→ Problem 1:
Duplicate the PTXQC package page from "Target audience" to "browseVignettes(package = 'PTXQC')".
→ Problem 2:
Pick up the PTXQC package page after its last line and continue writing it.

***** Quoted passage

Learn R Programming

⚠️There's a newer version (1.1.2) of this package.Take me there.

PTXQC

This package allows users of MaxQuant (from .txt files) and OpenMS (from mzTab files) to generate quality control reports in Html/PDF format.

Latest changes / ChangeLog

  • v1.00.04 - Mar 2020: mzTab support for iTRAQ/TMT; minor fixes
  • v1.00.03 - Mar 2020: mzTab fixes and compatibility with upcoming R 4.0.0
  • v1.00.02 - Feb 2020: minor fixes for CRAN tests and license
  • v1.00.00 - Jan 2020: support for mzTab, more metrics (UpSetR) and fixes
  • v0.92.06 - Apr 2019: Bug Fixes
  • v0.92.05 - Mar 2019: Raw name simplification fix

See NEWS file for a version history.

Platform support

  • Windows (recommended for convenience to make use of the drag'n'drop batch file provided)
  • Linux
  • MacOSX

Citation

Please cite PTXQC when using it to check data in your publications:

Proteomics Quality Control: Quality Control Software for MaxQuant Results Chris Bielow, Guido Mastrobuoni, and Stefan Kempa J. Proteome Res., 2016, 15 (3), pp 777-787. DOI: 10.1021/acs.jproteome.5b00780

Features

  • plethora of quality metrics
    • intensity distributions
    • digestion efficiency
    • contaminant visualizations
    • identification performance
    • Match-between-runs performance
  • easy usage ([Windows OS only] drag'n'drop your txt output folder onto a batch file)
  • Html/PDF report will be generated within your MaxQuant-txt folder or next to the mzTab file
  • optional configuration file in YAML format for generation of shorter/customized reports

Target audience

  • MaxQuant users (no knowledge of R required)
  • OpenMS users (or any other software which can write an mzTab)
  • bioinformaticians (who want to contribute or customize)

Documentation

Besides this documentation on GitHub, the package vignettes of PTXQC will give you valuable information. After the package is installed (see below), you can browse the vignettes using either of these commands within R:

help(package="PTXQC")
browseVignettes(package = 'PTXQC')

**********
***** Data extract

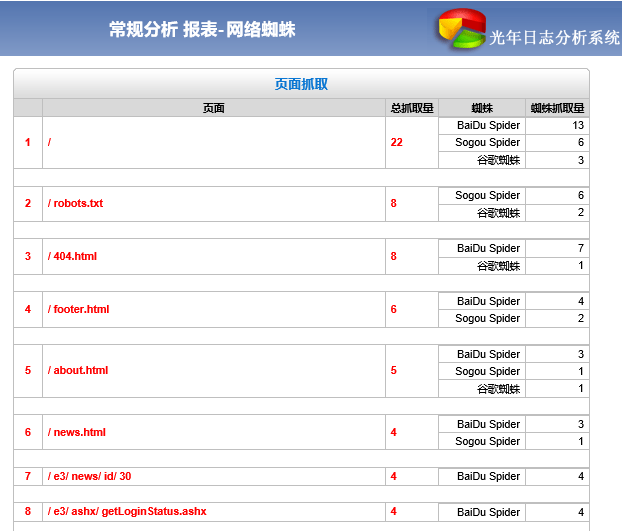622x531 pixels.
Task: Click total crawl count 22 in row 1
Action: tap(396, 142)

**********
***** Data extract

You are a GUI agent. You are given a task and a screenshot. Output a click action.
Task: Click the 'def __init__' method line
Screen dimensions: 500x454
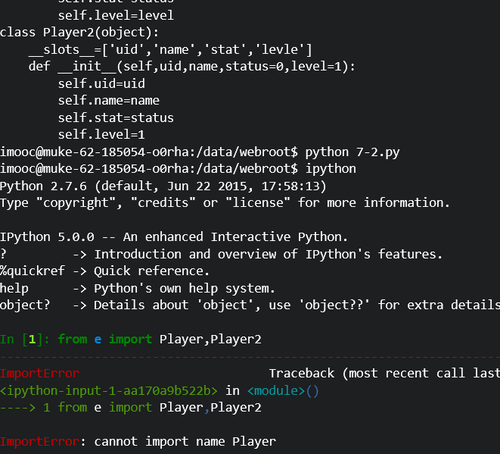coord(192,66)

**********
***** Data extract

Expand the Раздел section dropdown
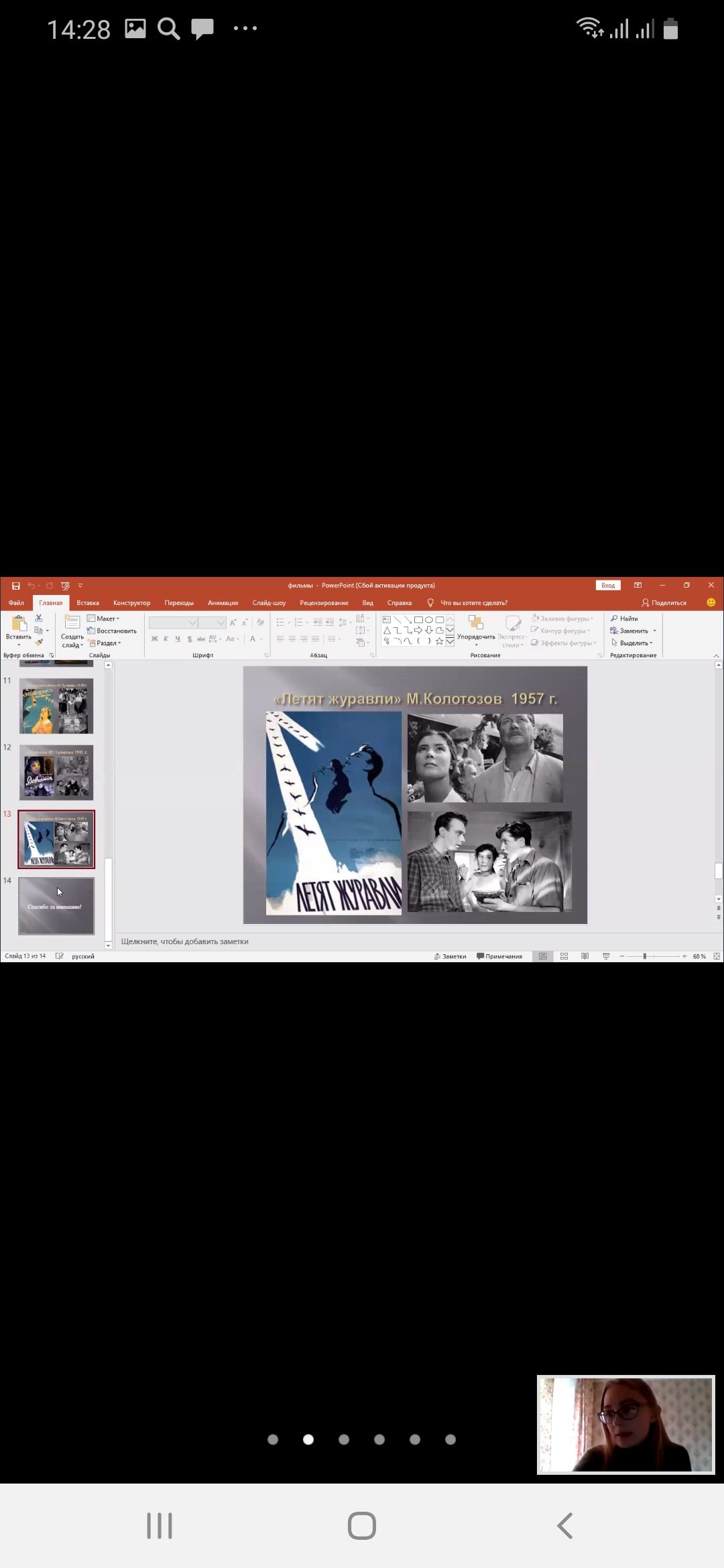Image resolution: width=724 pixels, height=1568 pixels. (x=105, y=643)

**********

→ Written answer 1:
Target audience

  • MaxQuant users (no knowledge of R required)
  • OpenMS users (or any other software which can write an mzTab)
  • bioinformaticians (who want to contribute or customize)

Documentation

Besides this documentation on GitHub, the package vignettes of PTXQC will give you valuable information. After the package is installed (see below), you can browse the vignettes using either of these commands within R:

help(package="PTXQC")
browseVignettes(package = 'PTXQC')

→ Written answer 2:
If you do not want to wait that long, you can look at the latest online vignette at CRAN

You will find documentation on

  • Full List of Quality Metrics with help text
  • Input and Output
  • Report customization
  • (for MaxQuant/OpenMS users) Usage of Drag'n'drop
  • (for R users) Code examples in R

The 'List of Metrics' vignette contains a full description for each metric (as seen in the Help section of a Html report).

Installation

If you want to generate QC reports without actually getting involved in R:

We offer a Batch-file based Drag'n'drop mechanism to trigger PTXQC on any MaxQuant output folder. This only works for Windows (not Linux or MacOS) at the moment -- but you have a Windows anyway to run MaxQuant, right?! See drag'n'drop for details. It takes 10 minutes and you are done!

If you just want the package to use (and maybe even modify) it:

First, install pandoc (see bottom of linked page). Pandoc is required in order to locally build the package vignettes (documentation), but you can also read the vignettes online from the PTXQC GitHub page. More importantly, Pandoc enables PTXQC to write QC reports in HTML format (which come with a help text for each plot and are interactive). PDF reports only contain plots! The reports are printed as PDF by default and additionally as HTML if Pandoc is found. If you install Pandoc later while your R session is already open, you need to close and re-open R in order to make R aware of Pandoc!

You can grab PTXQC from either CRAN or GitHub. GitHub installation will give you the latest package; the CRAN version might be a little older, but is faster to install. Check the NEWS file for CRAN submissions and version.

For the code blocks below: Run each line separately in your R console, i.e. do not copy and paste the whole block. If an error should occur, this allows to track it down more easily. See FAQ - Installation how to resolve them.

## CRAN
install.packages("PTXQC")

or

## GitHub
if (!require(devtools, quietly = TRUE)) install.packages("devtools")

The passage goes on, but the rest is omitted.